- _Exercise details_
Rewrite the lines between the one holding "Given: Click the Dashboard bar chart icon" and the one holding "Action: coord(1532,151)", inclusive, changing "Dashboard" to "Analytics" and leaving everything else as it is. Return only those lines.

[Stored items]
* * * * * * *

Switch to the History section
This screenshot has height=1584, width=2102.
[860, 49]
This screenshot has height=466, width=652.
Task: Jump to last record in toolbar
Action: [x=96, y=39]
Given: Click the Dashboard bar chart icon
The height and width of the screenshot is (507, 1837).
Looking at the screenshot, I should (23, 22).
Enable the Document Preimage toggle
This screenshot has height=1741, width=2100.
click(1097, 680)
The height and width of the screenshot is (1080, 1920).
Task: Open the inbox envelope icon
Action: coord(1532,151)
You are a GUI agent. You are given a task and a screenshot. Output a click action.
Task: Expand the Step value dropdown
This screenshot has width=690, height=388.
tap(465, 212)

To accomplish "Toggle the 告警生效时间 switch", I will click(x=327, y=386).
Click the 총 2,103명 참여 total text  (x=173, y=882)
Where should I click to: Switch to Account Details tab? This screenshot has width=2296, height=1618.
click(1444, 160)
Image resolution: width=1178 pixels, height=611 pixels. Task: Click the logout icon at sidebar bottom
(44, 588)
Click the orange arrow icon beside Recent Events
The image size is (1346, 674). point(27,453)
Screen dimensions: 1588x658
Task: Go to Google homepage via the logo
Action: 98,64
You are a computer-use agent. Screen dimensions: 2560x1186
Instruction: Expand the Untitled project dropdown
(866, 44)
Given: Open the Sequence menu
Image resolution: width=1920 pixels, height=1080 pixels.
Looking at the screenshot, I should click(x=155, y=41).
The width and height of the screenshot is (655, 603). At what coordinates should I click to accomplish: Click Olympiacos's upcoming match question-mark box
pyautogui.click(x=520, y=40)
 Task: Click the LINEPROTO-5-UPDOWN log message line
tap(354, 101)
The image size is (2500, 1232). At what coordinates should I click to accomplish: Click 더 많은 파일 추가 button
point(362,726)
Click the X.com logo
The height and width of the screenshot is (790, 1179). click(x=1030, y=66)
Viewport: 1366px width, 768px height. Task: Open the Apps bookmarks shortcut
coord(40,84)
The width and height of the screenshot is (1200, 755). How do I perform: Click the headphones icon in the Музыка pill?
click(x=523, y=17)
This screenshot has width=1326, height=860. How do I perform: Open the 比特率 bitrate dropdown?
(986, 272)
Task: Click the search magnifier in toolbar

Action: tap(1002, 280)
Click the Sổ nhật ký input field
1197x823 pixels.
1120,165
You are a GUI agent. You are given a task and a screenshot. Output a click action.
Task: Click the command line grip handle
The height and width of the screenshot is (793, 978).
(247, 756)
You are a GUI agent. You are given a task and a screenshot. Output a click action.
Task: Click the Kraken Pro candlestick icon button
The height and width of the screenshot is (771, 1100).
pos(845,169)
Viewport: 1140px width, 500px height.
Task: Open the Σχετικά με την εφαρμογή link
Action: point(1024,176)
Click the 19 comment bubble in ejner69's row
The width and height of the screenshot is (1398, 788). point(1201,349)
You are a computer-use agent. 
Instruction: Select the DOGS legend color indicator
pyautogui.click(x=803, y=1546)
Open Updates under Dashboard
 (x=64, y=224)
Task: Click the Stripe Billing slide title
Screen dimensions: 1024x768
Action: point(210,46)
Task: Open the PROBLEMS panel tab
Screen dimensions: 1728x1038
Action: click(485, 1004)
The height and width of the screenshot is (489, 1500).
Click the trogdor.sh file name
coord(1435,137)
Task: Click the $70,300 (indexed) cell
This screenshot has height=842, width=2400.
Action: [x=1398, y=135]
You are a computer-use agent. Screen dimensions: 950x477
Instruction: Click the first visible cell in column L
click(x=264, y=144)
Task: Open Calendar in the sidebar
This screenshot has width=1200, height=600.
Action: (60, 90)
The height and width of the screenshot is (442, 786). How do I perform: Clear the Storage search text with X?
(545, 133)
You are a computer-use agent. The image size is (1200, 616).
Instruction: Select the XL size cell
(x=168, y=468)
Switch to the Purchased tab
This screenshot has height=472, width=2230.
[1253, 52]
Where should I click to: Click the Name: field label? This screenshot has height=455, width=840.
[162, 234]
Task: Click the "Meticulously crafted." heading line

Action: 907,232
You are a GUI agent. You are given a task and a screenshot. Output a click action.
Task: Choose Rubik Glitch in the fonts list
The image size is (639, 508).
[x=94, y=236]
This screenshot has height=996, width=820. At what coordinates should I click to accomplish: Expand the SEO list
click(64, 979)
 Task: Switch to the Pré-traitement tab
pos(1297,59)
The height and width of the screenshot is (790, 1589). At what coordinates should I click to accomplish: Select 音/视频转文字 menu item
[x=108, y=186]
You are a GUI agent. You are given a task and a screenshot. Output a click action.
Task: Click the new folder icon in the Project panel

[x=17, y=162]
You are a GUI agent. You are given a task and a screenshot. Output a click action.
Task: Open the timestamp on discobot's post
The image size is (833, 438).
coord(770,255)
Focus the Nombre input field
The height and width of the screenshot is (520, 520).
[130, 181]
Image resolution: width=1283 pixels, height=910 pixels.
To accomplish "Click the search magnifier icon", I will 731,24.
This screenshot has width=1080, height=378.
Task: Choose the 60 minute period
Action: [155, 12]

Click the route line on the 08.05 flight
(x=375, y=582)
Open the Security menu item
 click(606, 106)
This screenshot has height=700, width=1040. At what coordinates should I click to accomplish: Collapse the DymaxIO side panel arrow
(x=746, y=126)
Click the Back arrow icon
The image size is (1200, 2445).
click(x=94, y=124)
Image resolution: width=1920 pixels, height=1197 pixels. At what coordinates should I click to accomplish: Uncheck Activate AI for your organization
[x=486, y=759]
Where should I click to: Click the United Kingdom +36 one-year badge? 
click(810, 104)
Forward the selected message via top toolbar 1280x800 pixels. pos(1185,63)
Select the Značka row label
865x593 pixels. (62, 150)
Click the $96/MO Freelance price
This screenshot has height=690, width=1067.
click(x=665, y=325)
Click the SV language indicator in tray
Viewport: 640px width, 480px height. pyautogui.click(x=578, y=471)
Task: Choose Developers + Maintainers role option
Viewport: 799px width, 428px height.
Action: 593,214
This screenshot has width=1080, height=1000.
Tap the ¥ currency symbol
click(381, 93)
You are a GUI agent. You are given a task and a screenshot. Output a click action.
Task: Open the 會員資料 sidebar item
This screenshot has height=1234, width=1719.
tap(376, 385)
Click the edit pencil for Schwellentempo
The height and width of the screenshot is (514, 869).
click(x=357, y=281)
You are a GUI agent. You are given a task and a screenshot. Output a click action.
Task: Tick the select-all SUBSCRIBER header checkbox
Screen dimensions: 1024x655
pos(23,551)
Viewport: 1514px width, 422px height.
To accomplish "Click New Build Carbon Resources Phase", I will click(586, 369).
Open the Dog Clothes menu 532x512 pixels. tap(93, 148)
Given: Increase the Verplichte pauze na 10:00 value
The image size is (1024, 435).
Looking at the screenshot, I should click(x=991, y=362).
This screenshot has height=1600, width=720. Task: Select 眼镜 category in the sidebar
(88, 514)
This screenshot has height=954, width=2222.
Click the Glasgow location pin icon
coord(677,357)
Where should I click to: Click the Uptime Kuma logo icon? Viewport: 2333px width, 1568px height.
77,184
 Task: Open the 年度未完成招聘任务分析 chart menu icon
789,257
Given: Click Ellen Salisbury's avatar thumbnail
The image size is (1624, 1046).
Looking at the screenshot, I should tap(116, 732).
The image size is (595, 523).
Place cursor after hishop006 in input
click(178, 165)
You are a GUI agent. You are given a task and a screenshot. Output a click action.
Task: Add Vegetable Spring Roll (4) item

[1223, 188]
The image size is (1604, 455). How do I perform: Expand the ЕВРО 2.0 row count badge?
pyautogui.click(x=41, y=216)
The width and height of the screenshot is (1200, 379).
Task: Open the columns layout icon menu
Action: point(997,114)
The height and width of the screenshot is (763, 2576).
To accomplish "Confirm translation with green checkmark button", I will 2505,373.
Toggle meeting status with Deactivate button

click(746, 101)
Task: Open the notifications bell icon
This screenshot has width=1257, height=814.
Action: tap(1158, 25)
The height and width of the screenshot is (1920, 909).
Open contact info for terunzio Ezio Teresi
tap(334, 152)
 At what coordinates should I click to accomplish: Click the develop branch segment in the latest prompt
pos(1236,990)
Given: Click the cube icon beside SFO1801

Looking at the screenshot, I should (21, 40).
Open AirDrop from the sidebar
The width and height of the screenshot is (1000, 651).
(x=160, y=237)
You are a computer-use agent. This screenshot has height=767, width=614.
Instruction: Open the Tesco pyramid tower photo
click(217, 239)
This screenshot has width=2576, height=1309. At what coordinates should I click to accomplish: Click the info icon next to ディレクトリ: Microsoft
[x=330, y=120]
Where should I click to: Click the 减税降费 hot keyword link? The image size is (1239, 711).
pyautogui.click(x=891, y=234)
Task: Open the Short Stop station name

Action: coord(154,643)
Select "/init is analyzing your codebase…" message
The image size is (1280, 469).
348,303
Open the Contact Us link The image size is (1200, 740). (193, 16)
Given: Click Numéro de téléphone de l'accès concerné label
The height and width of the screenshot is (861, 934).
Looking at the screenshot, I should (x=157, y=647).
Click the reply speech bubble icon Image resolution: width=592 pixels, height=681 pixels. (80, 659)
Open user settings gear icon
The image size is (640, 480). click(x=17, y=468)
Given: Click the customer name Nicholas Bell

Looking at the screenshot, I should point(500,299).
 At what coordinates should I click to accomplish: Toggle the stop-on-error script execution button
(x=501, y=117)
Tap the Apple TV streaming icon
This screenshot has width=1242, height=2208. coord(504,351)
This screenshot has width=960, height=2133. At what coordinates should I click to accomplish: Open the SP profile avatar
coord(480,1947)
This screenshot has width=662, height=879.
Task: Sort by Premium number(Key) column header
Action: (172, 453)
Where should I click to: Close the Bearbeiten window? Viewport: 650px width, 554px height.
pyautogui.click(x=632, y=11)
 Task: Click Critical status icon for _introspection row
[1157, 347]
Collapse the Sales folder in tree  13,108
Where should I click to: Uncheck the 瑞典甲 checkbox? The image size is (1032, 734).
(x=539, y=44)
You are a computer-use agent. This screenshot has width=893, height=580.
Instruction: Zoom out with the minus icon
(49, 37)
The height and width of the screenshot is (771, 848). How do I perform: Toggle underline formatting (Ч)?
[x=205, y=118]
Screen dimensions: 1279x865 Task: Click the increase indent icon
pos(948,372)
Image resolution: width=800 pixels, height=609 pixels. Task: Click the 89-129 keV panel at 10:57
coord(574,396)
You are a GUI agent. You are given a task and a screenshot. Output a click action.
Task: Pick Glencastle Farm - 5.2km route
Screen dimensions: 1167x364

* * * * * * *

- _Exercise result_
Given: Click the Analytics bar chart icon
The height and width of the screenshot is (507, 1837).
Looking at the screenshot, I should (23, 22).
Enable the Document Preimage toggle
This screenshot has height=1741, width=2100.
click(1097, 680)
The height and width of the screenshot is (1080, 1920).
Task: Open the inbox envelope icon
Action: coord(1532,151)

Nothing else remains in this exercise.